QUESTIONS:
**1)** Dans le texte sur la force majeure, recopiez le passage qui s'ouvre sur les mots contenant « Cette définition laconique » et se termine par « l’affaire en question. ».
**2)** Traduisez en anglais cette phrase du texte sur la force majeure : « Cette définition laconique fait en sorte qu’il est fortement recommandé aux parties à un contrat de prévoir une version contractuelle de la notion de « force majeure ». »

TEXTE DE L'EXERCICE:

______

Le Code civil du Québec, à l’article 1470, définit la force majeure comme suit :

« […] La force majeure est un événement imprévisible et irrésistible ; y est assimilée la cause étrangère qui présente ces mêmes caractères. »

Cette définition laconique fait en sorte qu’il est fortement recommandé aux parties à un contrat de prévoir une version contractuelle de la notion de « force majeure ». De cette façon, elles peuvent y inclure des éléments qui pourraient ne pas remplir tous les critères de la loi, mais qu’elles considèrent tout de même comme constituant un empêchement important contre lequel elles veulent se protéger. En effet, à défaut d’une définition contractuelle qui énonce clairement en quoi consiste un cas de force majeure, en cas de litige, un tribunal exercera sa discrétion et interprétera les faits particuliers de l’affaire en question.

C’est donc en se penchant sur les faits particuliers de l’affaire que la Cour supérieure a récemment jugé que la pandémie de la COVID-19 ne pouvait justifier une partie de refuser de passer titre en matière immobilière[1].

______

DONNÉES FOURNIES:

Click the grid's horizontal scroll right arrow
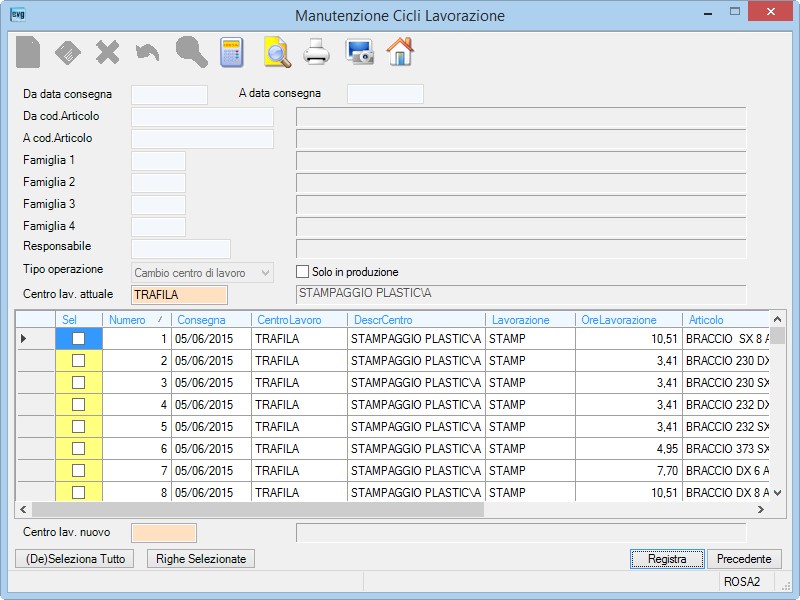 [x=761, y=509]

______

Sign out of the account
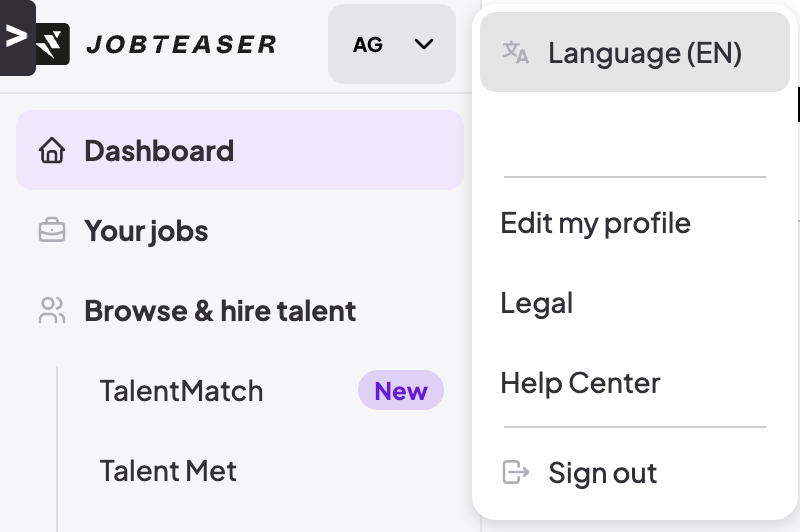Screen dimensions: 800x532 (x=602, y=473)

______

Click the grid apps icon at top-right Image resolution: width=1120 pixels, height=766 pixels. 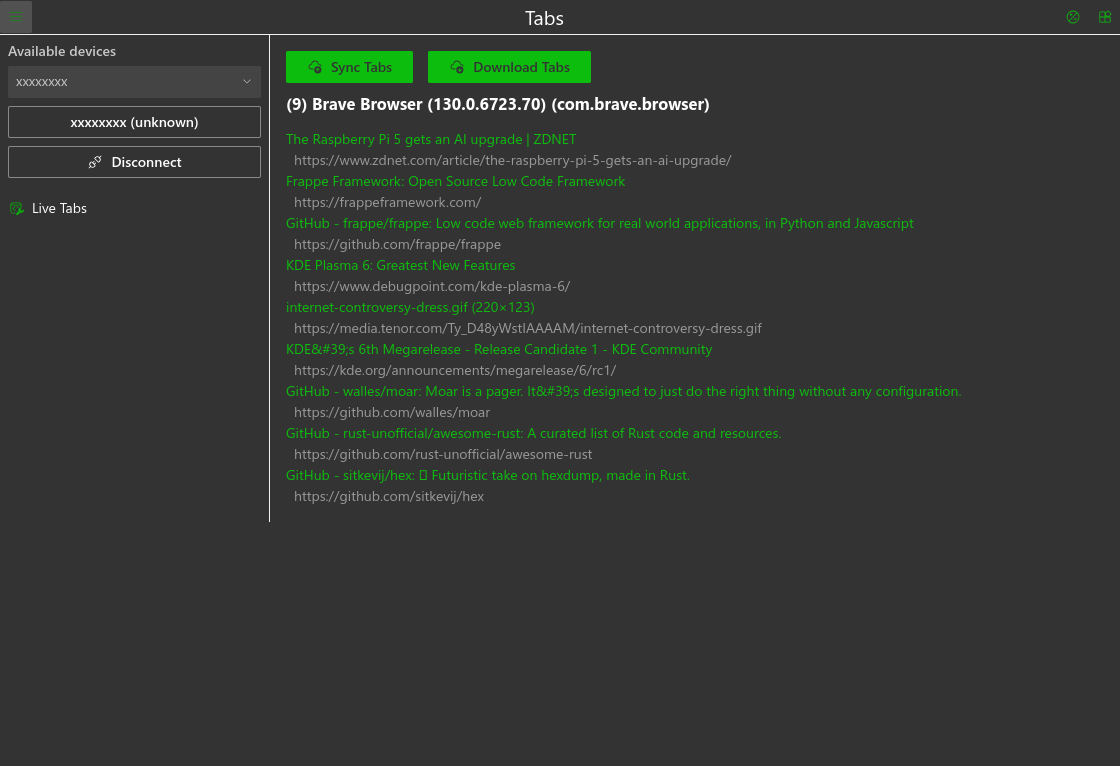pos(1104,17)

______

RÉPONSES:
**1)**
Cette définition laconique fait en sorte qu’il est fortement recommandé aux parties à un contrat de prévoir une version contractuelle de la notion de « force majeure ». De cette façon, elles peuvent y inclure des éléments qui pourraient ne pas remplir tous les critères de la loi, mais qu’elles considèrent tout de même comme constituant un empêchement important contre lequel elles veulent se protéger. En effet, à défaut d’une définition contractuelle qui énonce clairement en quoi consiste un cas de force majeure, en cas de litige, un tribunal exercera sa discrétion et interprétera les faits particuliers de l’affaire en question.

**2)** This terse definition means that parties to a contract are strongly advised to provide for a contractual version of the notion of "force majeure."